## Excerpted text:
◆ ◆ ◆

In the case of processing a large dataset, compute performance can be improved by taking a subset of the variables required for the analysis. For the present analysis, the dataset will be trimmed to only include the necessary variables (listed below). In addition, only observations with value > 0 will be included.

Variable	Characteristics
EVTYPE	Event type (Flood, Heat, Hurricane, Tornado, …)
FATALITIES	Number of fatalities resulting from event
INJURIES	Number of injuries resulting from event
PROPDMG	Property damage in USD
PROPDMGEXP	Unit multiplier for property damage (K, M, or B)
CROPDMG	Crop damage in USD
CROPDMGEXP	Unit multiplier for property damage (K, M, or B)
BGN_DATE	Begin date of the event
END_DATE	End date of the event
STATE	State where the event occurred

stormDataTidy <- subset(stormData, EVTYPE != "?"
                                   &
                                   (FATALITIES > 0 | INJURIES > 0 | PROPDMG > 0 | CROPDMG > 0),
                                   select = c("EVTYPE",
                                              "FATALITIES",
                                              "INJURIES", 
                                              "PROPDMG",
                                              "PROPDMGEXP",
                                              "CROPDMG",
                                              "CROPDMGEXP",
                                              "BGN_DATE",
                                              "END_DATE",
                                              "STATE"))
dim(stormDataTidy)

## [1] 254632     10

sum(is.na(stormDataTidy))

## [1] 0

Which yields 10 variables, a number of observations of 254632, and contains no missing values.

Clean Event Type Data

length(unique(stormDataTidy$EVTYPE))

## [1] 487

There are a total of 487 unique Event Type values in the current tidy dataset.

◆ ◆ ◆

## Task prompt:
Answer these from the storm data excerpt above:
(a) How many observations does the trimmed dataset contain?
(b) What does the STATE variable record?
(c) How many unique event type values are in the tidy dataset?

## Raw data:
◆ ◆ ◆

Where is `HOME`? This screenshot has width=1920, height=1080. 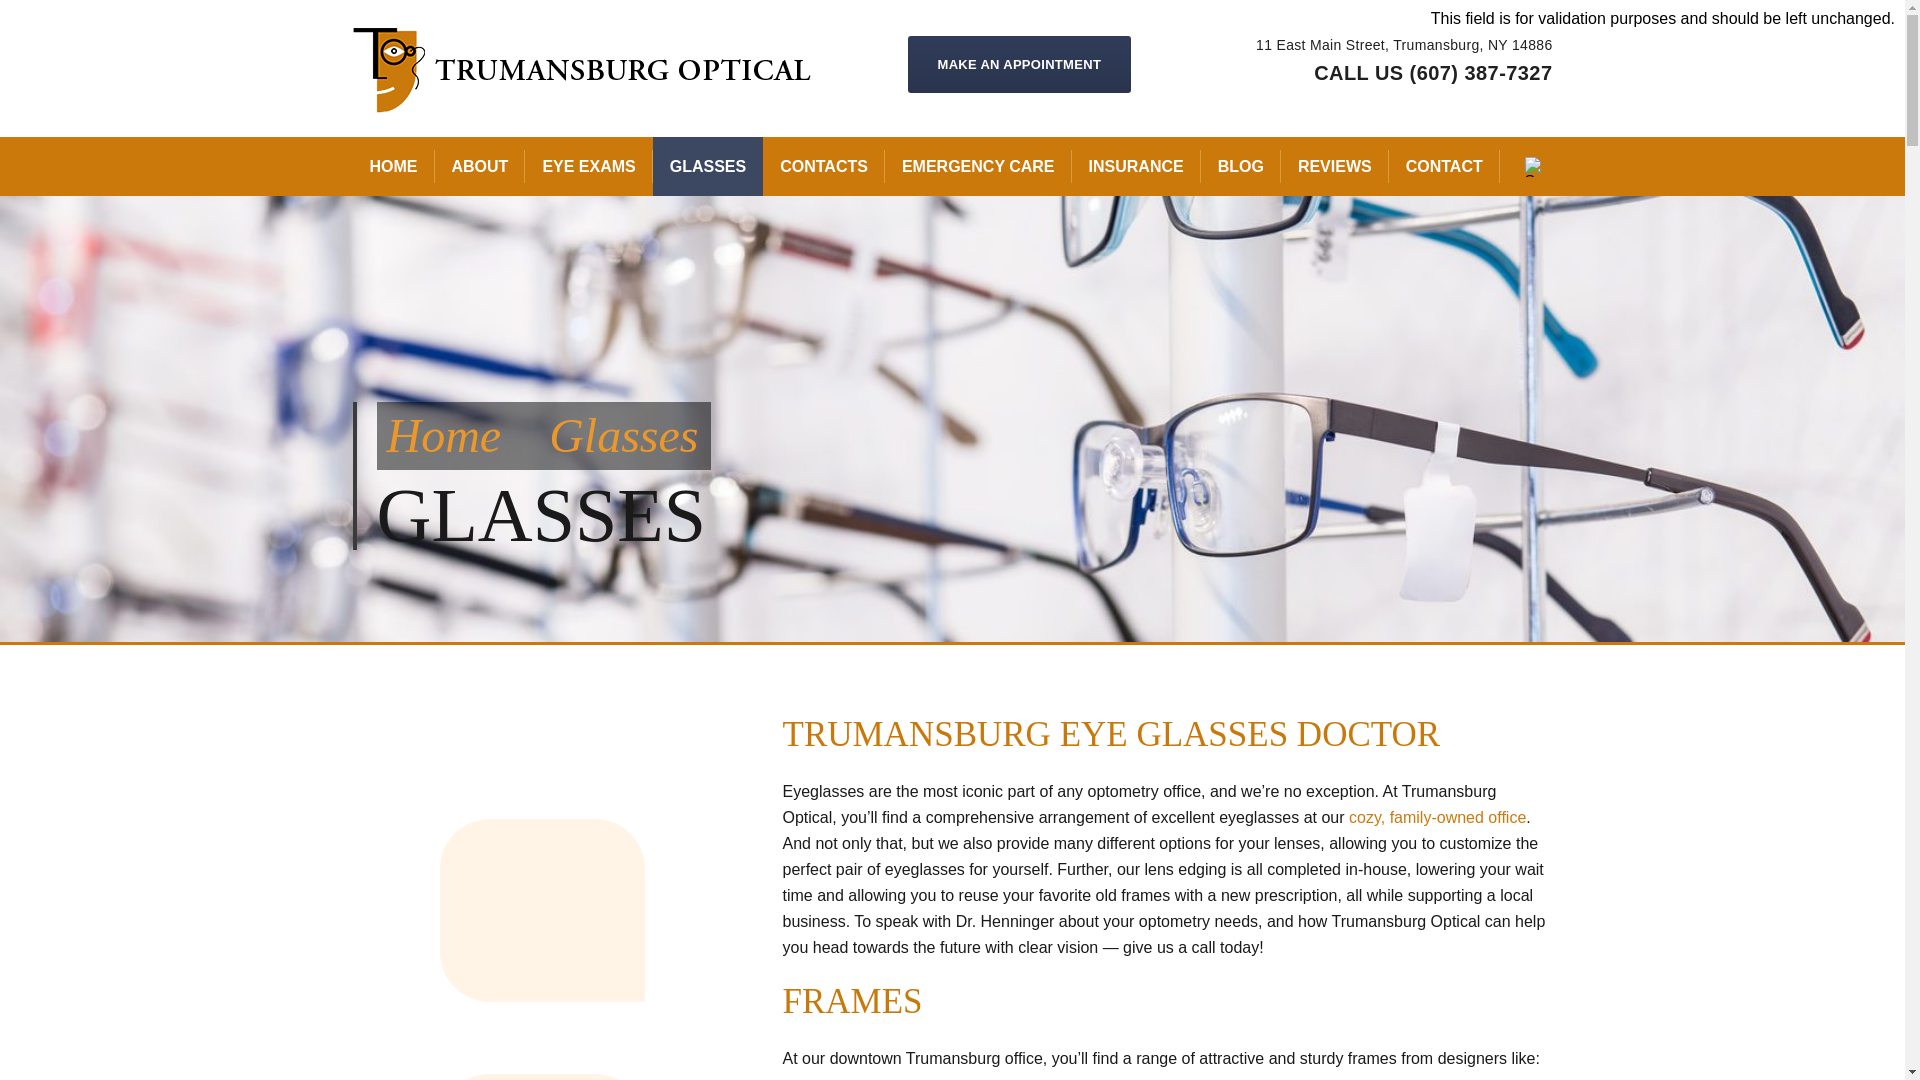
HOME is located at coordinates (392, 166).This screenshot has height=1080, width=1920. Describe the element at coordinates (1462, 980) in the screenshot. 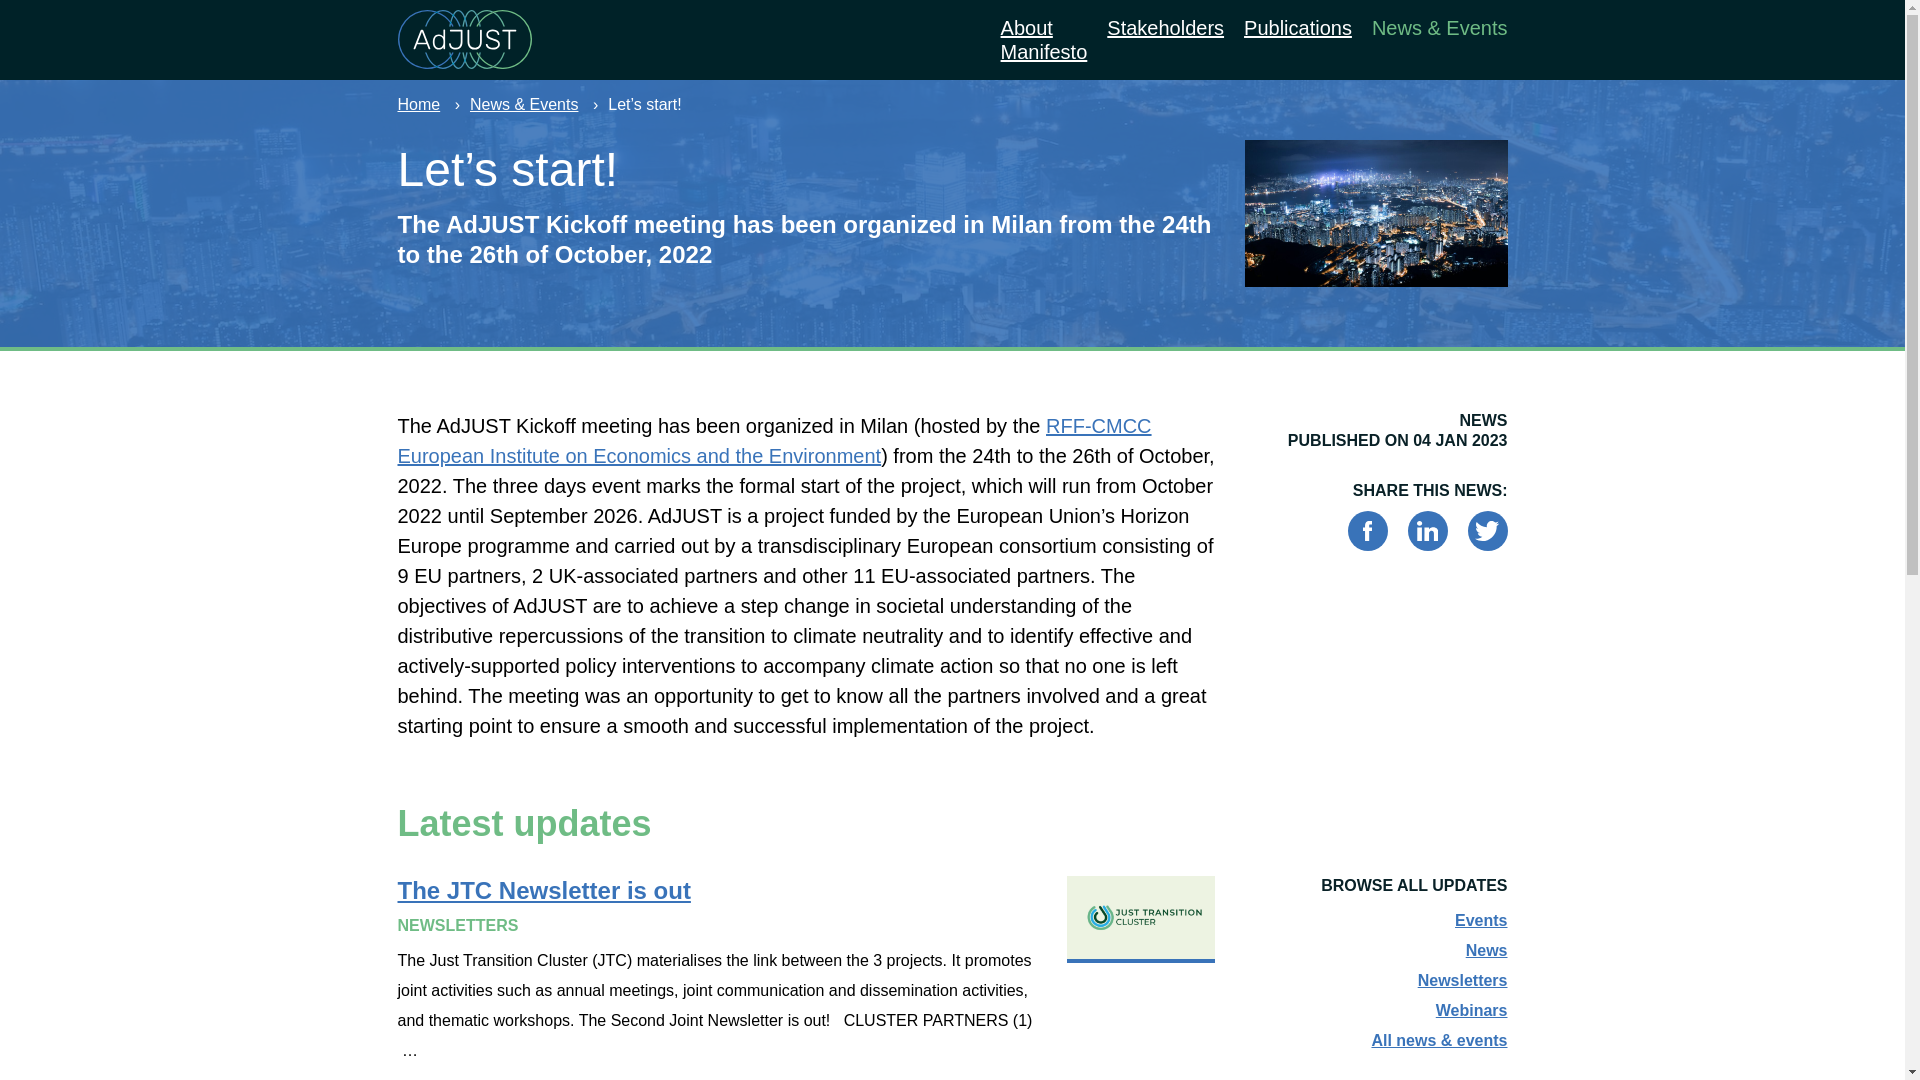

I see `Newsletters` at that location.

◆ ◆ ◆

## Expected answer:
(a) 254632
(b) The state where the event occurred
(c) 487